Estudió su rostro, sus prominentes pómulos, su barbilla ovalada, su nariz, no muy pequeña y de forma suave, sus labios todo un manjar que cualquier hombre querría paladear. Y además de esa extraña belleza atemporal, estaba ese apetecible cuello, un poco largo, y de piel brillante.
Indeciso, por si era brujería o no lo que estaba sucediendo, acercó despacio la mano hacia la copa. Ella sonrió, era como niño que empezaba a usar un vaso, no sabía por dónde coger la copa.

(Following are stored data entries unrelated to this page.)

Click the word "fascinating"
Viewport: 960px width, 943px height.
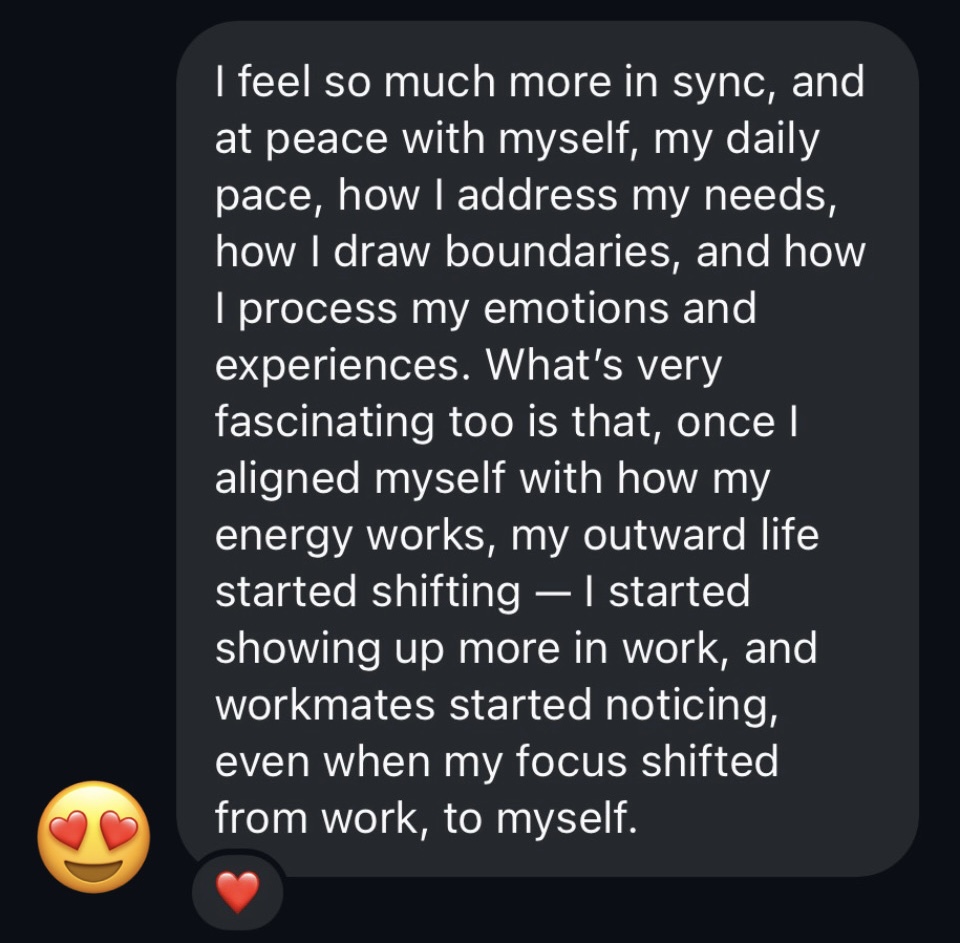pyautogui.click(x=324, y=422)
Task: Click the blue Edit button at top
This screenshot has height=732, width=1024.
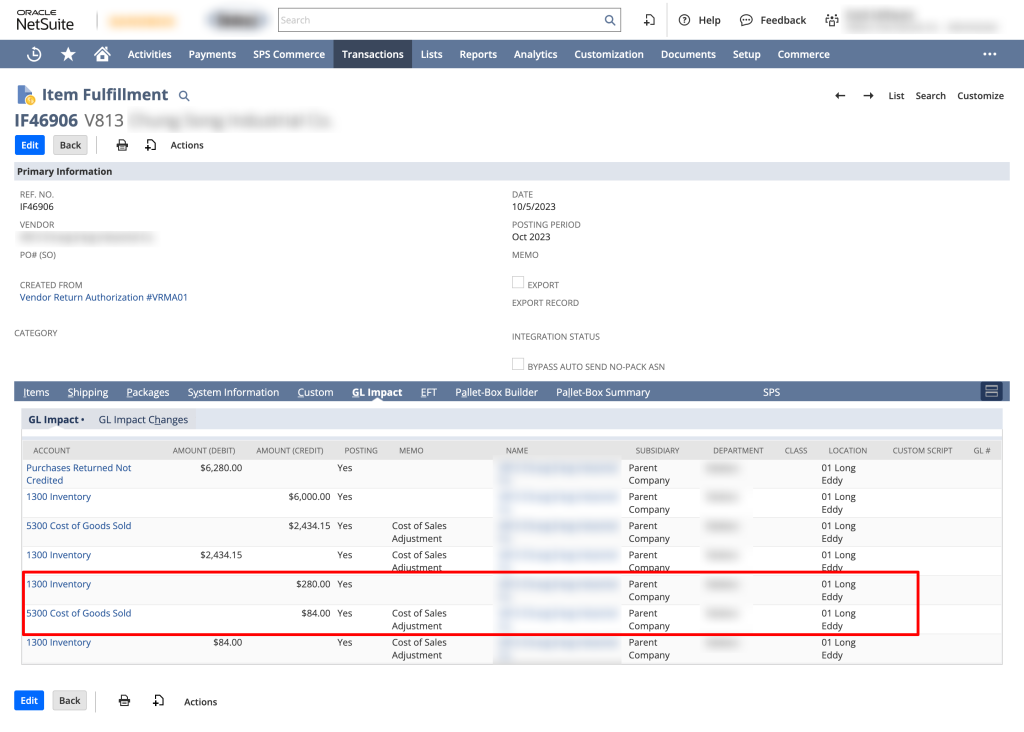Action: point(30,145)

Así que la asió con una mano estranguladora por el fino cuello de cristal.
—¿Estás sola?—.
—Estoy contigo—.
Ella bebió de su copa, y él también, vaciándola de un trago por la contundente sinceridad de su inesperada acompañante. El nuevo licor le pareció seco y amargo, le ardía en la garganta.
Estaba bueno.
La mujer le miró y contuvo una sonrisa, sirviéndole más licor. Se miraron, y bebieron juntos, acabando sus copas del siguiente sorbo. Entonces, ella se relamió, y le miró fijamente a los ojos.
Él se sintió algo avergonzado, no estaba acostumbrado a que una mujer le mirase así, y bajó un poco la mirada hacia la mesa, mirando la rosa. Supo que se trataba de una mujer comprometida, pues esa flor debía habérsela dado su hombre.
—Tengo muy poco tiempo, y he de dar esto…—, susurró balanceando la rosa—…A alguien a quien espero—.
Parecía que la mujer del cabello blanco con esos ojos rojos le había leído algo en la mirada, pero no se dijeron nada. Hubo un silencio, y ella rectificó, recalcando de nuevo cada palabra.
—Es decir, esperaba a alguien—sonrió de nuevo la mujer del cabello blanco, que lucía un extraño anillo con una piedra que brillaba verdosa, sobre el dedo anular en la mano derecha.
Su vestido era rojo, y destacaba el contraste con su melena nívea.
—¿Ah sí? Yo también, podemos esperar juntos—.
—No, el hombre que esperaba ya ha llegado—dijo la mujer con una sonrisa que encandilaba, levantándose despacio, y se giró de espaldas a él.
“Qué suerte tienen algunos“, pensó el joven bárbaro, con el codo y el antebrazo derechos sobre la mesa, y la mejilla izquierda sobre el puño izquierdo.
Y como si ella hubiera escuchado su pensamiento, se giró, y dejó caer algo en las manos de él. Kerish miró la rosa, impresionado, y devolvió la vista al frente. Ni ella, ni las copas ni las botellas estaban ya allí.
La mujer le había dejado con una flor y con un corte de mangas, o era lo que él consideraba que ella había hecho. Pero se sentía más que halagado, cuando, al llevarse la zurda a una mejilla, se dio cuenta por el calor de su piel que se había ruborizado más de lo acostumbrado.
Porque en el encuentro en la taberna, después de todo, Kerish conoció a la mujer que amaría incondicionalmente y que le devolvería sus desterrados sentimientos.
Y también, a aquélla que le haría más daño.